◆ Requirement
Look for the word "Switch" in the entries and copy every line where it shows up.

◆ Data excerpts
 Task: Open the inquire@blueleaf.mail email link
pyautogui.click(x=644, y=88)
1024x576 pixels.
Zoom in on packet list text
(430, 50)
* * *
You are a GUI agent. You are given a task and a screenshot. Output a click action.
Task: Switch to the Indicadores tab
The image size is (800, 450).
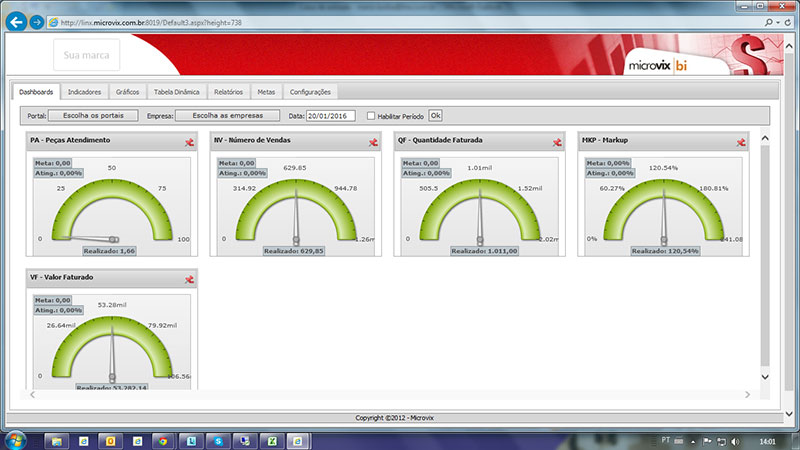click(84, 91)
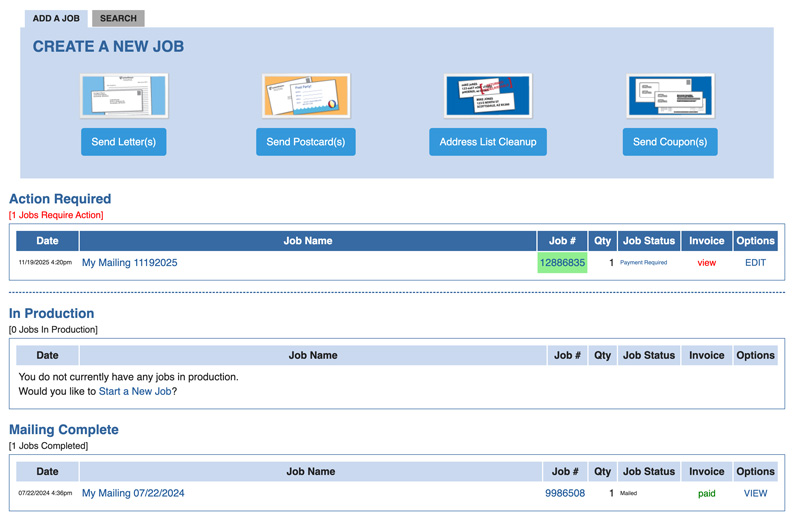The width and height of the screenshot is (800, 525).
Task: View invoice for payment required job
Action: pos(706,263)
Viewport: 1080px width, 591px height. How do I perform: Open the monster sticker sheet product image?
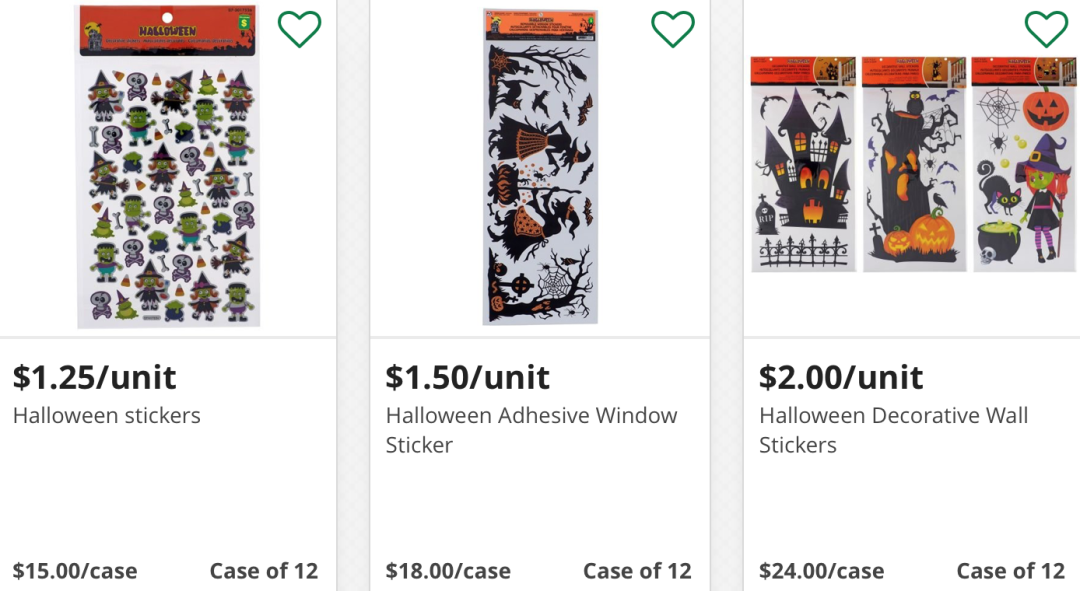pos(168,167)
...
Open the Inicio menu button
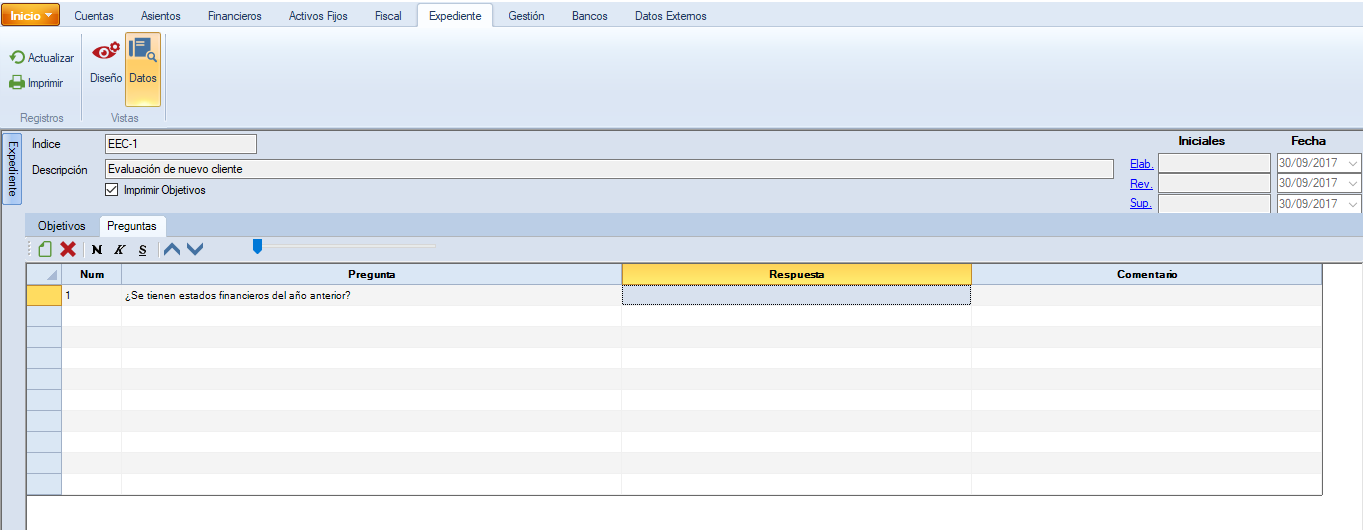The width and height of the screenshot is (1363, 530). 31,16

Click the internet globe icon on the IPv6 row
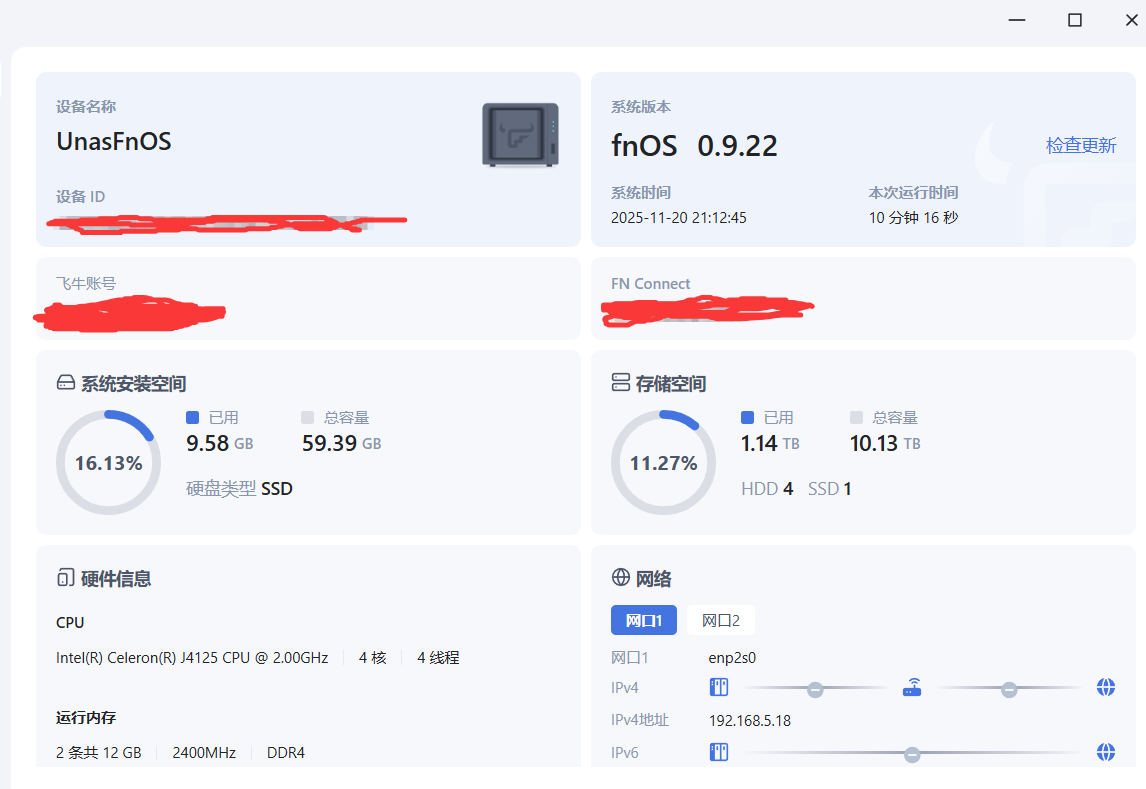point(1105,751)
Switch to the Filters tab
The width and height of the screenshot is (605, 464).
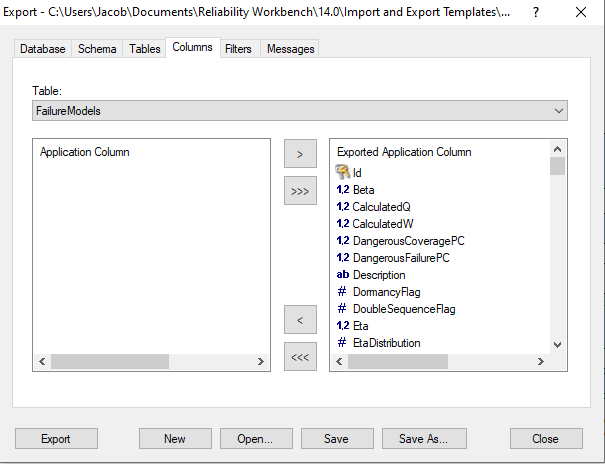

◆ Task result
Task: Switch to the Indicadores tab
Switch to the Filters tab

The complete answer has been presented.